LCJ wrote:I'll bet Chief Troll could offer some tidbits about bridge design here.
Awright, Larry, you asked for it. The first time I crossed the Alfred H. Smith Memorial Bridge, in 1963, I walked from SK to SM and back spottting ties for renewal. It has a ballast deck with a concrete slab and curbs, and tie renewal is interesting, to get the ties in and around that darn curb.
Anyhow, trains passed while I was out there, and it didn't shake any worse than any other long railroad bridge I have been on with trains passing (and that's been many more than a few).
As railroad bridges go, it is a youngster. The design standards of the early 1920's for bridges carrying steam locomotives are very close to those used today.
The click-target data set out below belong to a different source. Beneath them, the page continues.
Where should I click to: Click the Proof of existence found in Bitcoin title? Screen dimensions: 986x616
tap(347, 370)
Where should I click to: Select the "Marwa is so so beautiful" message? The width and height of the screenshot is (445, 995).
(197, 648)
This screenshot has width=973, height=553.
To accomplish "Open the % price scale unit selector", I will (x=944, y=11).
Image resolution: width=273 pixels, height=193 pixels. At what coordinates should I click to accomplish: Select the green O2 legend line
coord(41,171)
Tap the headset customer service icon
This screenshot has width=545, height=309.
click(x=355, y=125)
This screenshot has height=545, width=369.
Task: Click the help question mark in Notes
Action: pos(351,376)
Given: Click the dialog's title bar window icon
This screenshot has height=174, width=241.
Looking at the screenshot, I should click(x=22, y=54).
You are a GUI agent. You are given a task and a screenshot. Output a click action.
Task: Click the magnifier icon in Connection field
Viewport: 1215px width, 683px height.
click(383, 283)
I think, IIRC, that the post-WWI NYC standard called for Cooper E-60 loads with steam impact, with the full load on both tracks. The present standard is E-80, but with diesel impact, so the steel members would be very close to the same size. Two trains of loaded 286,000 pound cars can meet on that bridge without getting close to the limiting stresses in the steel. The bridge does move a bit, but that is by design.
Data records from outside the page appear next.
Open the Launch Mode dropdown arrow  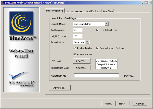[107, 24]
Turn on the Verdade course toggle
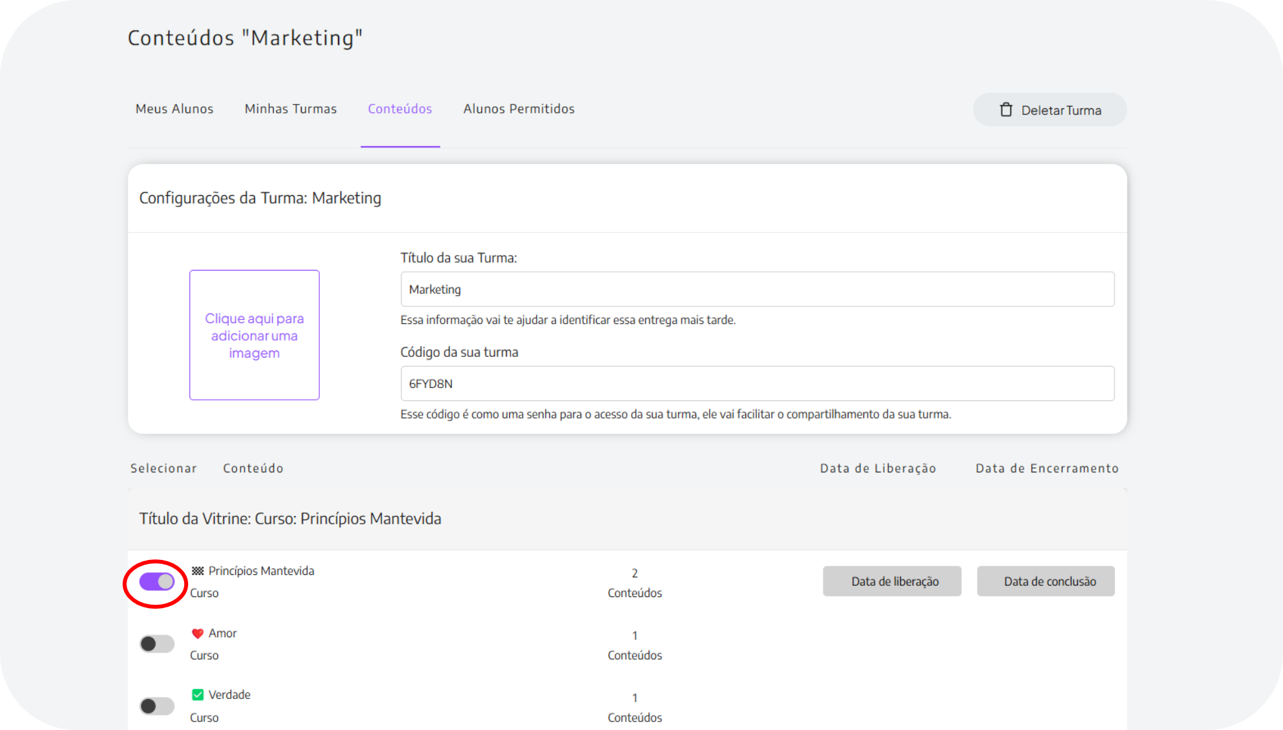The width and height of the screenshot is (1283, 730). [x=157, y=706]
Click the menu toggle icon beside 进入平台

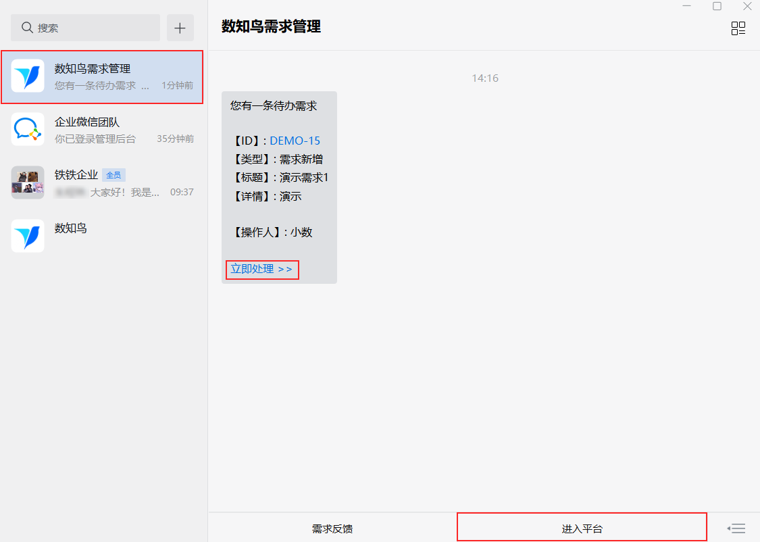click(736, 528)
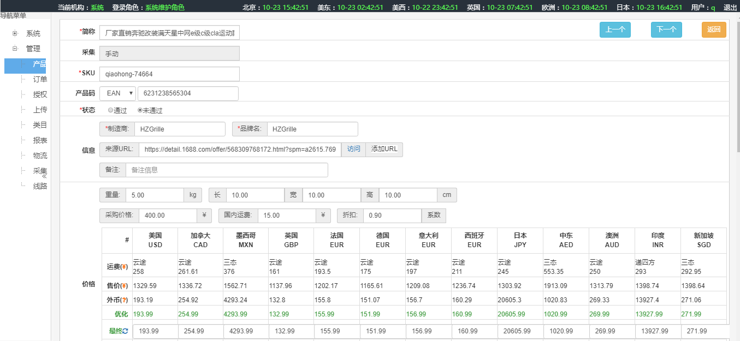Expand the 系统 tree node
Screen dimensions: 740x341
click(15, 33)
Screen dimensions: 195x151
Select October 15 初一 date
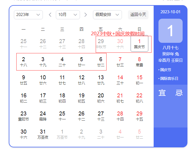(x=139, y=80)
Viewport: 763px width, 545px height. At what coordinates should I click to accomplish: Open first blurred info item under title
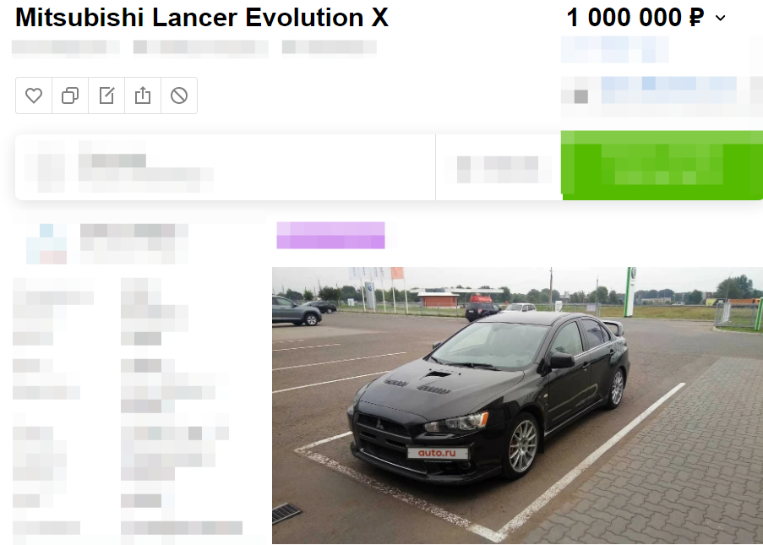65,47
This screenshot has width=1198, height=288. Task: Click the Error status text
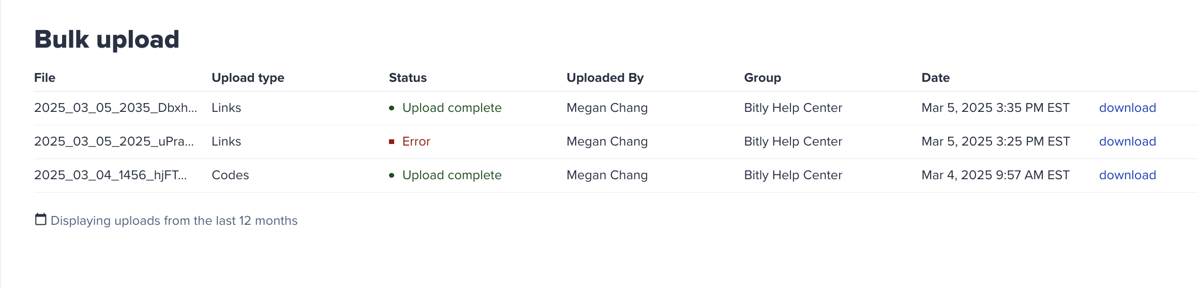point(416,141)

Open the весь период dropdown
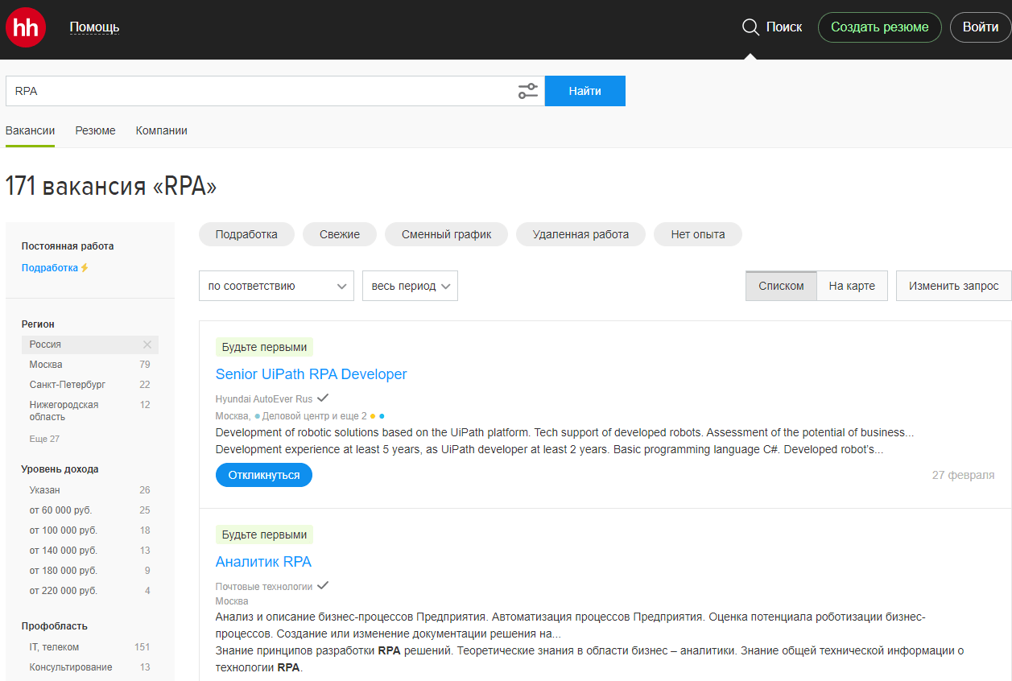pyautogui.click(x=410, y=286)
The New York Central at one time (1963 or so) had raised the maximum weight of a free-running car between Boston and Chicago/Cinci/St. Louis to 315,000 lbs. I think it has been cut back to 286,000 lbs now, out of concern over accelerated rail wear, and not the condition of the bridges. There was never a restriction against two trains operating on the bridge simultaneously, unless it was for passing wide loads.